O óxido de lítio é um fundente geralmente usado para o processamento do dióxido de silício, reduzindo o ponto de fusão e a viscosidade do material e conduzindo a melhoria de propriedades físicas de cerâmicas, como o baixo coeficiente de expansão térmica.[7] O óxido de lítio é um dos materiais para a fabricação de acessórios de cozinha. Em todo o mundo, esta substância demanda a maior quantidade de lítio.[2] O carbonato de lítio (Li2CO3) é geralmente utilizado para o aquecimento na conversão de óxidos.[8]

Graxas lubrificadas[editar | editar código-fonte]

O 3° maior consumo de lítio estão nas graxas. O hidróxido de lítio é uma base forte e quando aquecido com uma gordura produz um sabão que é composto de estearato de lítio.
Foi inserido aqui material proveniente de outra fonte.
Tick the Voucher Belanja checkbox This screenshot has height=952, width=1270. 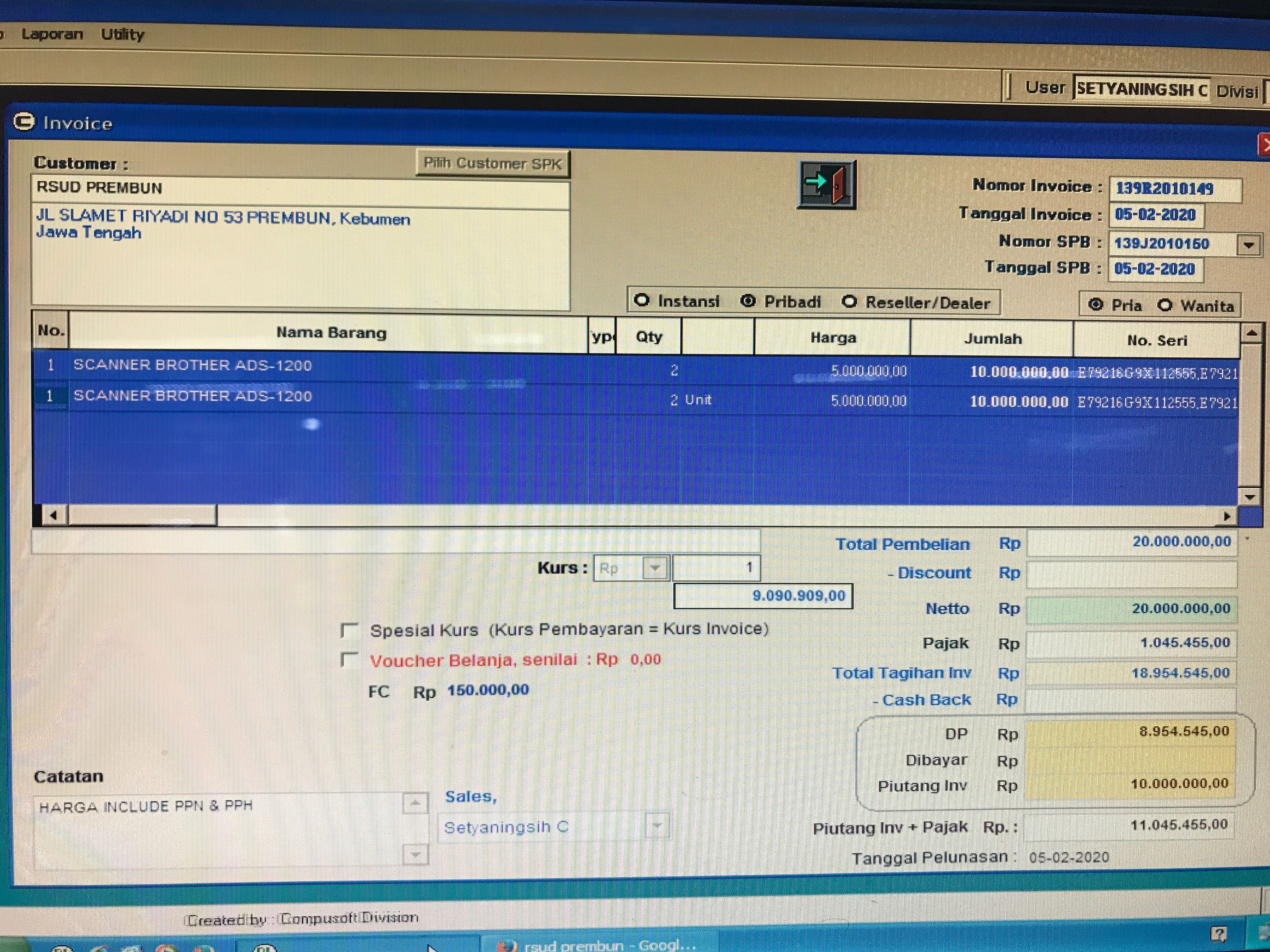tap(349, 660)
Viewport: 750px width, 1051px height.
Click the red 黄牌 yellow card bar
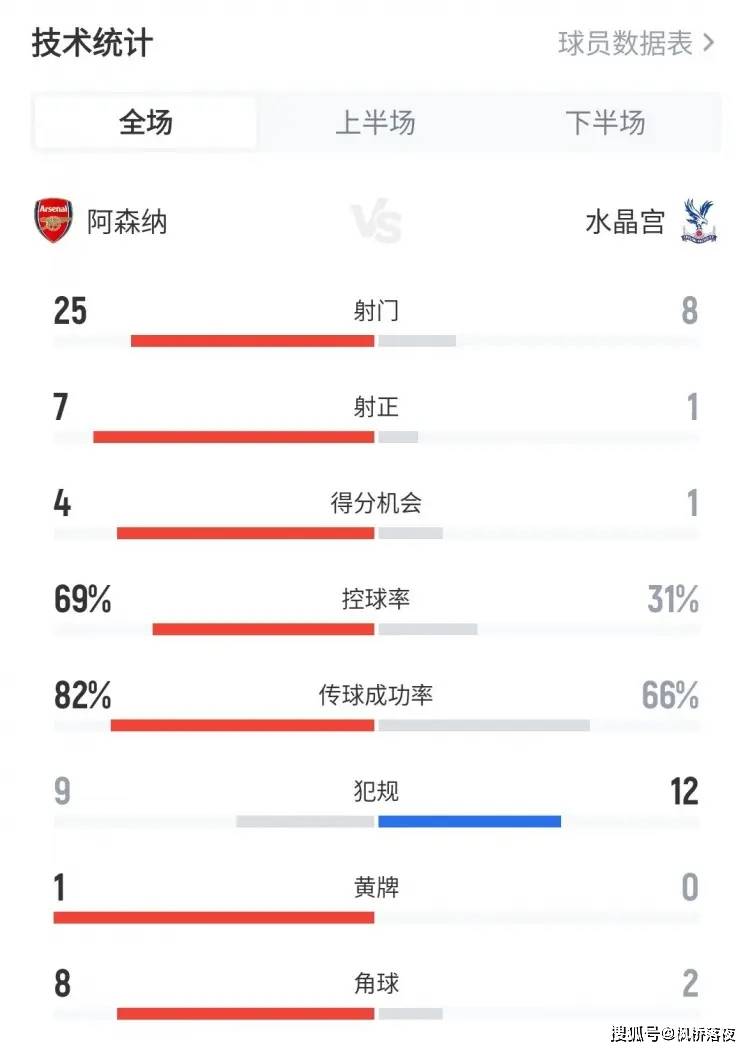coord(214,917)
Este sabão tem a capacidade de engrossar os óleos e por isso é um lubrificante muito útil na industria, em especial sob altas temperaturas.[9] [10] [11]

Indústria Elétrica e Eletrônica[editar | editar código-fonte]

Nos últimos anos do século XX, por causa de seu alto potencial de eletrodo, o lítio veio a se tornar um componente importante do eletrólito e um dos eletrodos nas baterias. Por causa de sua baixa massa atômica, ele tem uma alta carga e uma potência específica. Uma bateria de íons de lítio típica pode gerar aproximadamente 3 volts por célula, comparado com 2,1 volts para a bateria de ácido de chumbo ou 1,5 volts de células de zinco-carbono. As baterias de íons de lítio, que são recarregáveis e tem uma alta densidade energética, não podem ser confundidas com as baterias de lítio, que são baterias primárias descartáveis com lítio ou seus compostos com o seu ânodo.[12] [13] Outras baterias recarregáveis que utilizam o lítio incluem a bateria de polímero de lítio, bateria Beltway e as baterias de nanofios.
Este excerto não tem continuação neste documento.